--- Excerpt to read ---

================

DX Unified Infrastructure Management

  • 1.  Best practice for alerting only after multiple occurrences?

    Posted Jul 27, 2009 06:14 PM
    I have a number of cases where I need to monitor for multiple
    occurrences of an event (or performance counter) within a period of
    time. I know that I can use ntevl to look for the event and can use the
    NAS to hide/show the alert and send an email only after multiple
    occurrences. To do this I believe it will require the following (please
    correct me if I'm wrong):
    • A profile in the probe (ntevl or ntperf) to monitor for the event
    • An AO profile to make the first alert invisible
    • An AO profile to make the alert visible if the Message Counter exceeds x
    • An AO profile to clear the alert if there are no additional events with y minutes
    Setting
    this up once isn't that big of a deal; however, by the time I get
    setting up all of our monitoring I anticipate having dozens of such
    cases.

================

Excerpt from a dataset
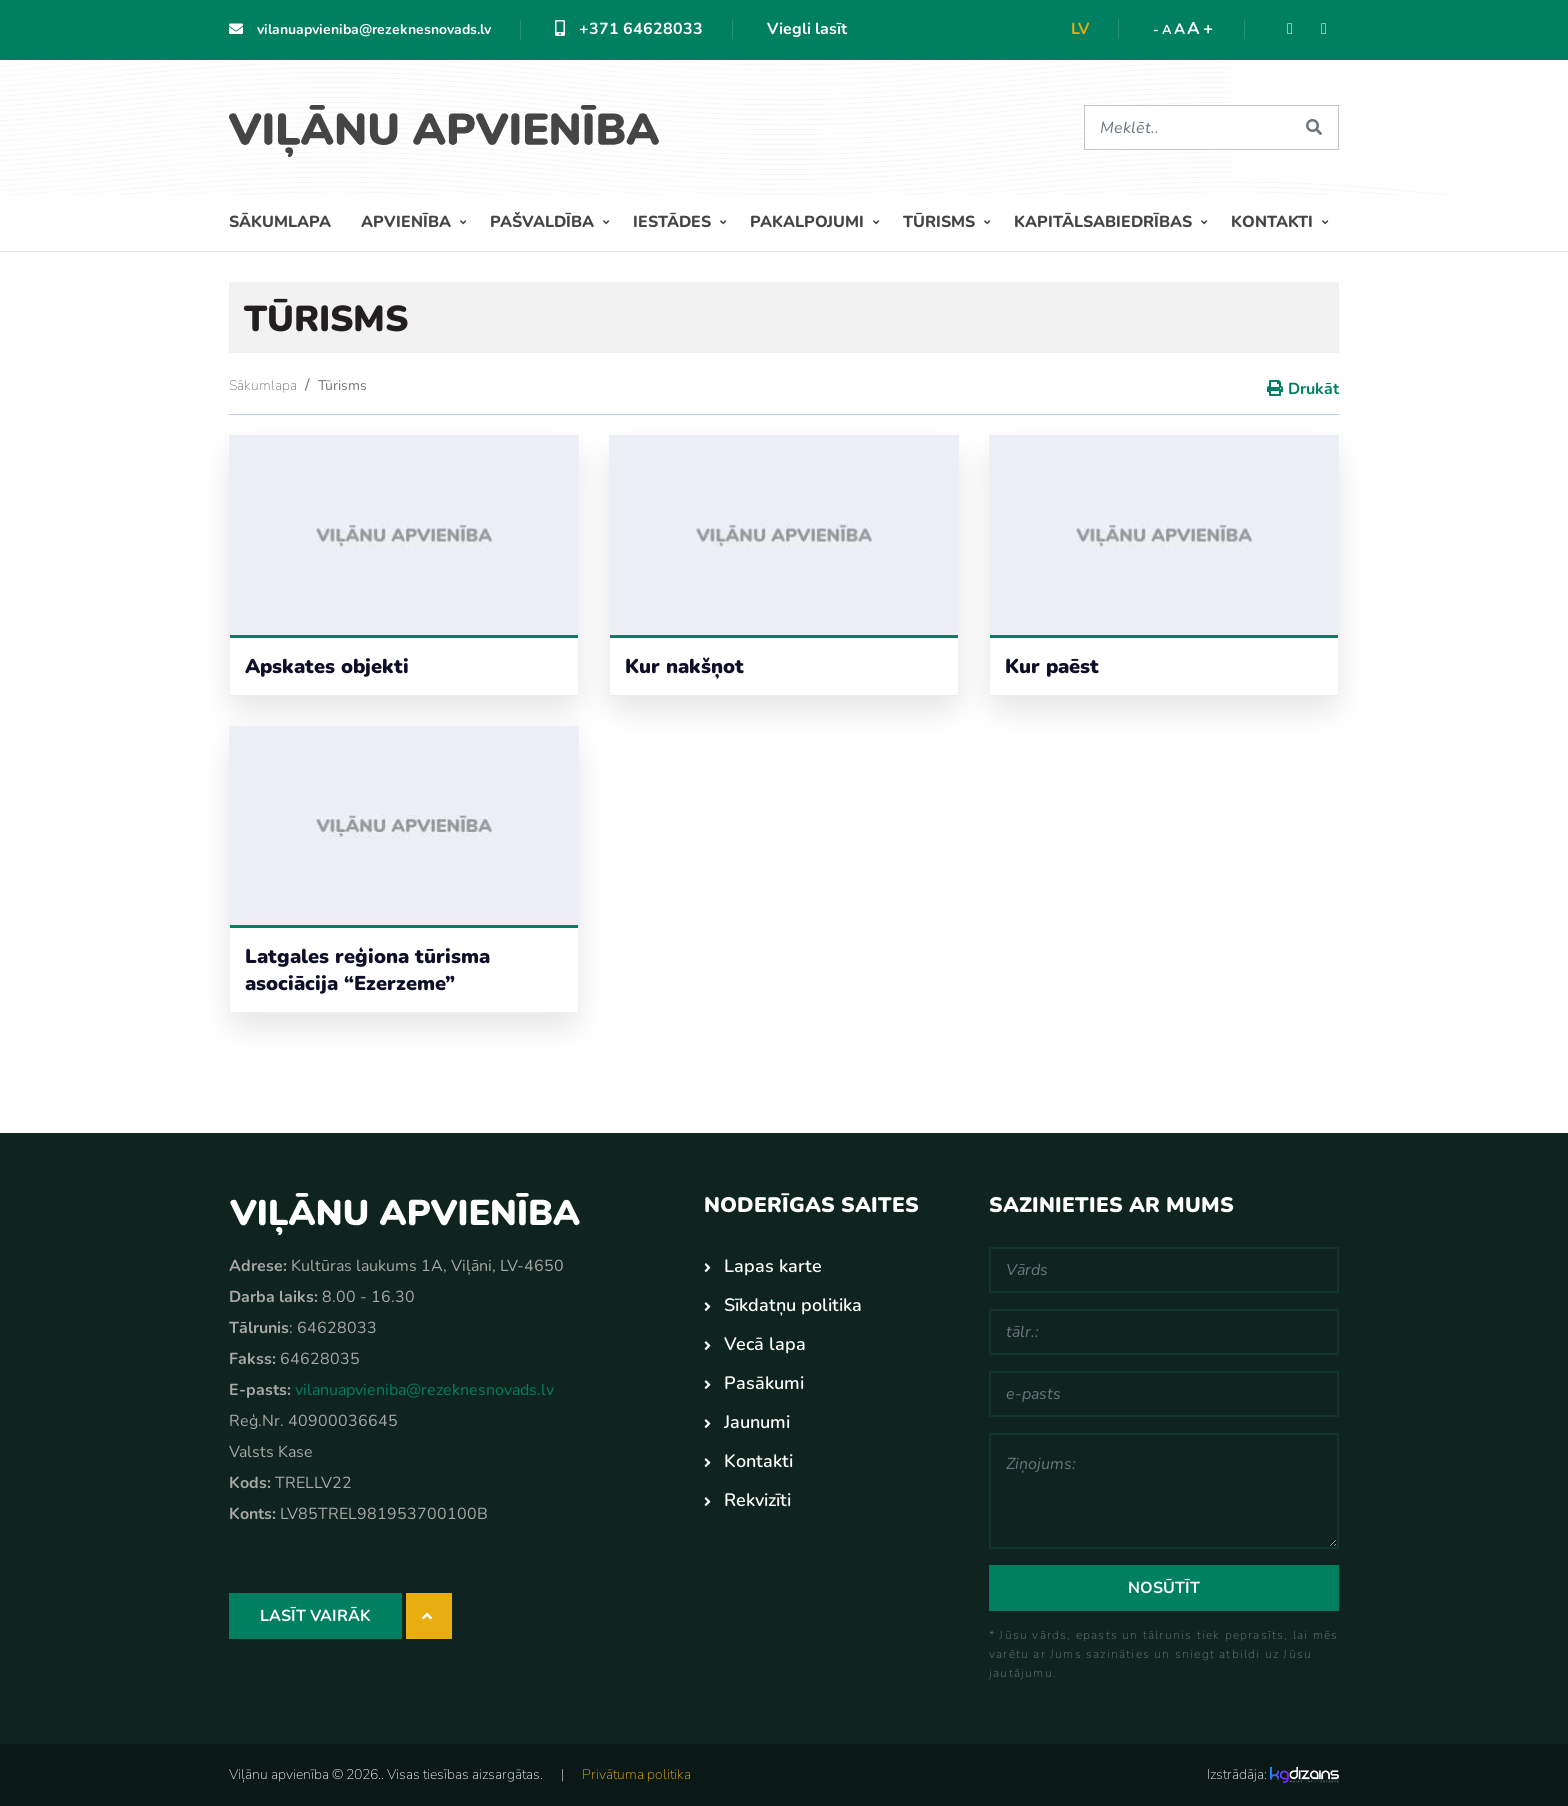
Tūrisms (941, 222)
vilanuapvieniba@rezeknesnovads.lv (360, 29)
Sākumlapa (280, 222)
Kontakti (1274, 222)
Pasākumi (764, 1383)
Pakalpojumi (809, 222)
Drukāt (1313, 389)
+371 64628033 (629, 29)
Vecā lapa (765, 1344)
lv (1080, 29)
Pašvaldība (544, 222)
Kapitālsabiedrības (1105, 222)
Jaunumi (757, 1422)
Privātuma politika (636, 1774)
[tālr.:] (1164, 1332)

================

--- Task ---
How many AO profiles does the forum post on alerting after multiple occurrences list as required?

--- Response to this task ---
Three